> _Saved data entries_

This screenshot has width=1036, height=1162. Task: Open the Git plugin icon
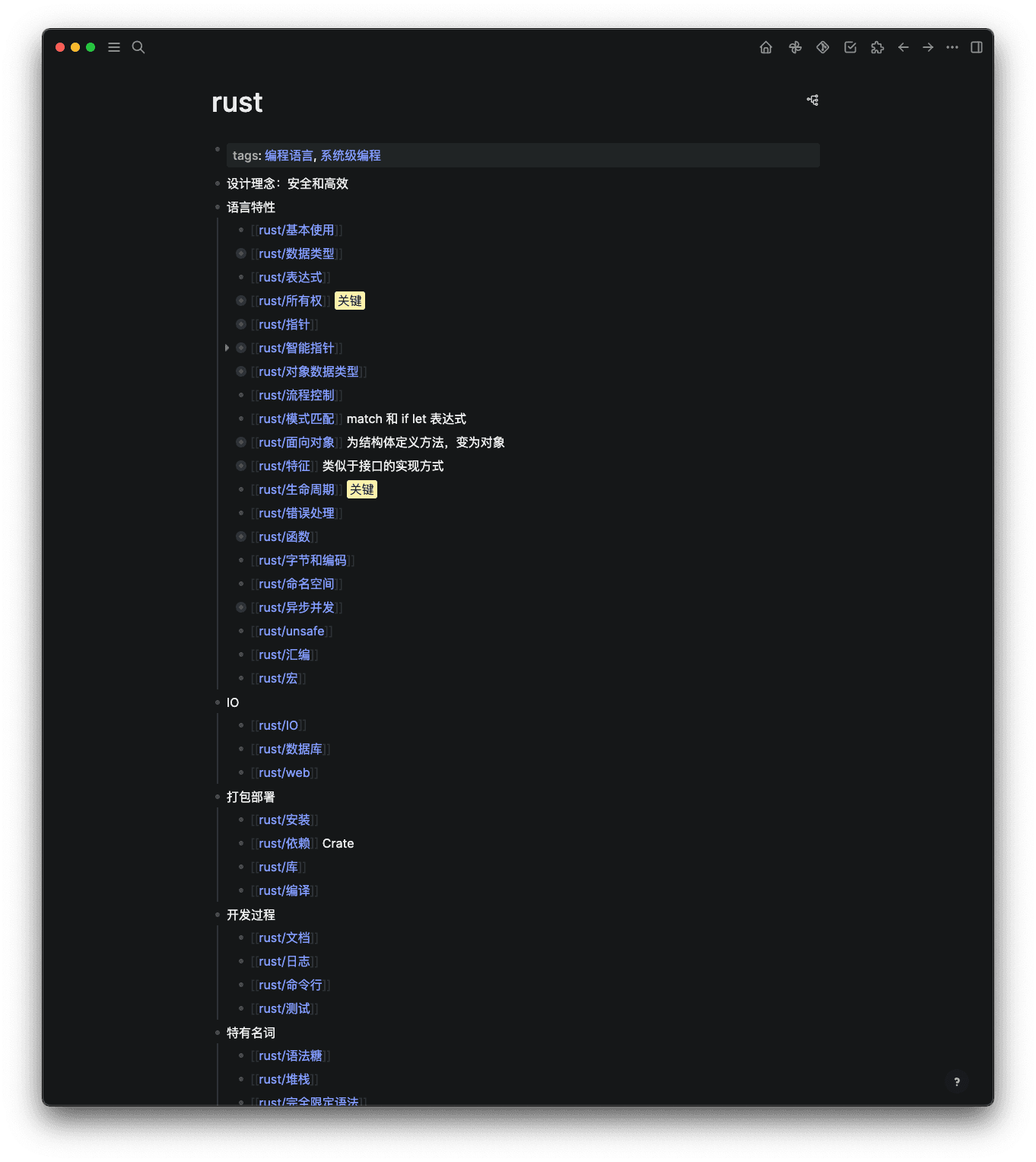coord(822,47)
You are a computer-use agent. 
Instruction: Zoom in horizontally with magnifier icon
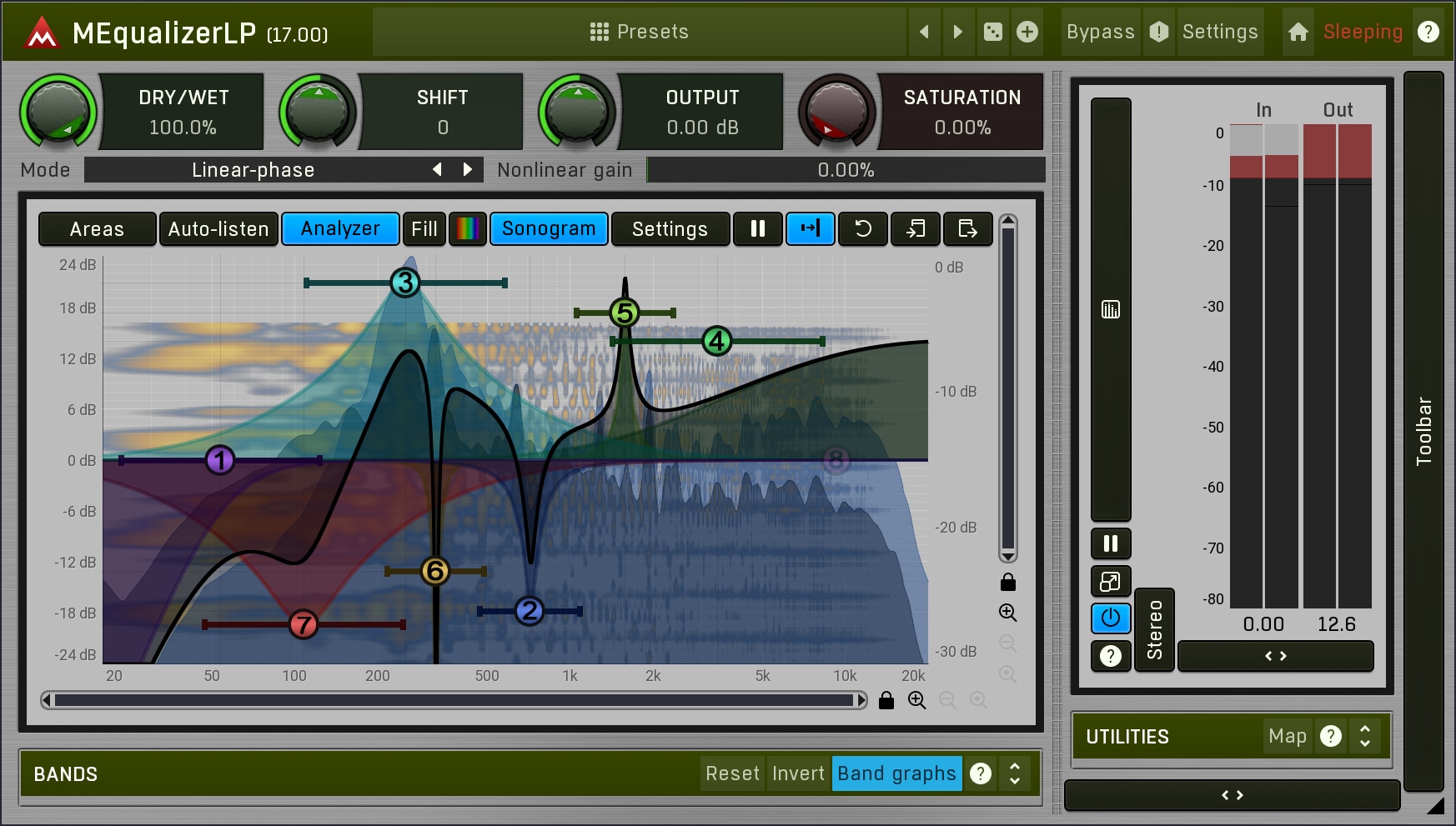(x=916, y=700)
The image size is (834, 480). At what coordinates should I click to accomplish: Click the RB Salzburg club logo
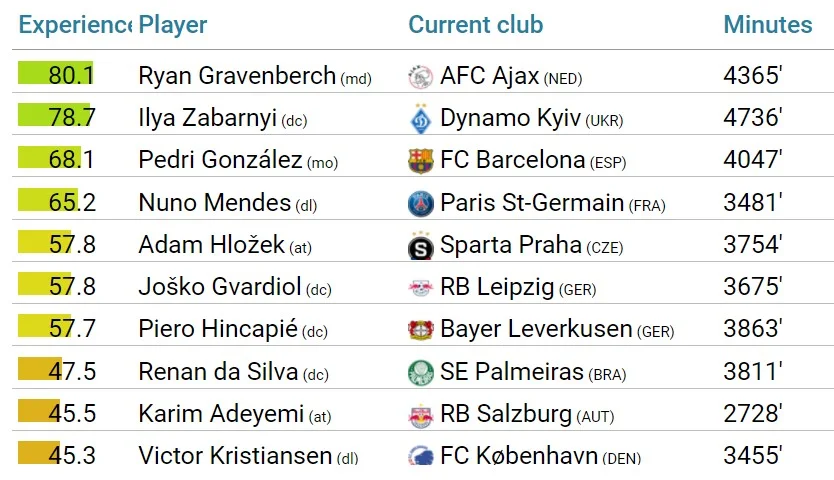[x=420, y=415]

> _WORK ITEM_
Could you print all of the entries above exactly as written, minus the pictures?

> _SOLUTION FOR THIS TASK_
This screenshot has width=1036, height=1162. Task: Open the Git plugin icon
coord(822,47)
You are a computer-use agent. 
Instruction: Zoom in horizontally with magnifier icon
(x=916, y=700)
The image size is (834, 480). At what coordinates should I click to accomplish: Click the RB Salzburg club logo
[x=420, y=415]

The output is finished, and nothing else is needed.